6. If a standalone (i.e. algorithm only without human-in-the-loop performance) was done
This section is not applicable in the context of an "algorithm only" performance. The device is hardware with integrated software for delivery and monitoring, not an AI algorithm performing a standalone task. Its performance is inherent to its design and validated through engineering tests.
7. The type of ground truth used (expert consensus, pathology, outcomes data, etc.)
For the non-clinical performance evaluation, the "ground truth" would be established by:
- Reference standards/equipment: Calibration gases, calibrated flow meters, pressure sensors, and gas analyzers that provide highly accurate measurements of NO, NO2, and O2 concentrations, flow rates, and pressures.

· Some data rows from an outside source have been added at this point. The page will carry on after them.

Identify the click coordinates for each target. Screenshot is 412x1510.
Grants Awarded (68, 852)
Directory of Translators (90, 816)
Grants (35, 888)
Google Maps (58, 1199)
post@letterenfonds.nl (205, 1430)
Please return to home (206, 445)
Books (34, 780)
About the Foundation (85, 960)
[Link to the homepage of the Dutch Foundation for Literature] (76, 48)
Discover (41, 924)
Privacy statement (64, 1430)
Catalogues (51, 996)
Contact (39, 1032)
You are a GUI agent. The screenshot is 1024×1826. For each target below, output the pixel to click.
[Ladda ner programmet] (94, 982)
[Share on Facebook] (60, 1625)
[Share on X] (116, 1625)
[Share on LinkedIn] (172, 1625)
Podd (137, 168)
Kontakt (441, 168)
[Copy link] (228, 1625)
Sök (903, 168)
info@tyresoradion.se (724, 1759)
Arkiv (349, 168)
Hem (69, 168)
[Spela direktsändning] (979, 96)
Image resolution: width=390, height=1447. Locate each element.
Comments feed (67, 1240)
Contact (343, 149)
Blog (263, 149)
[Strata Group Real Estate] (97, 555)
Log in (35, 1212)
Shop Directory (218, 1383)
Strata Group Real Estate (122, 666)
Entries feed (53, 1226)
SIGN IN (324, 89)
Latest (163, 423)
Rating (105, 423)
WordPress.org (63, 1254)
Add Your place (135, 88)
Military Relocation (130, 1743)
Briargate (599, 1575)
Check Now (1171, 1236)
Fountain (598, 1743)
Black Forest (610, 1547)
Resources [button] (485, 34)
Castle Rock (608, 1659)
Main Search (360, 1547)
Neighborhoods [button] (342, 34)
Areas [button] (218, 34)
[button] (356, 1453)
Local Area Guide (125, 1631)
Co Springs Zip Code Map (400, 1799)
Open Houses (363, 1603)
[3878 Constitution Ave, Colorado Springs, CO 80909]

- Engineering specifications: The device's design specifications for accuracy, delivery ranges, and alarm thresholds serve as the targets for "ground truth".
- Standardized test methods: Compliance with international standards (e.g., ISO 80601-2-55 for respiratory gas monitors) and FDA guidance documents implies validated test methodologies where the "true" values are known or traceable to national/international standards.
8. The sample size for the training set
This section is not applicable. The document does not describe a machine learning algorithm that requires a "training set" of data. The device's functionality is based on established engineering principles and calibrated sensors/actuators.
9. How the ground truth for the training set was established
This section is not applicable for the reasons stated in point 8.
§ 868.5165 Nitric oxide administration apparatus.
(a)
Identification. The nitric oxide administration apparatus is a device used to add nitric oxide to gases that are to be breathed by a patient. The nitric oxide administration apparatus is to be used in conjunction with a ventilator or other breathing gas administration system.(b)
Classification. Class II. The special control for this device is FDA's “Guidance Document for Premarket Notification Submissions for Nitric Oxide Administration Apparatus, Nitric Oxide Analyzer, and Nitrogen Dioxide Analyzer.”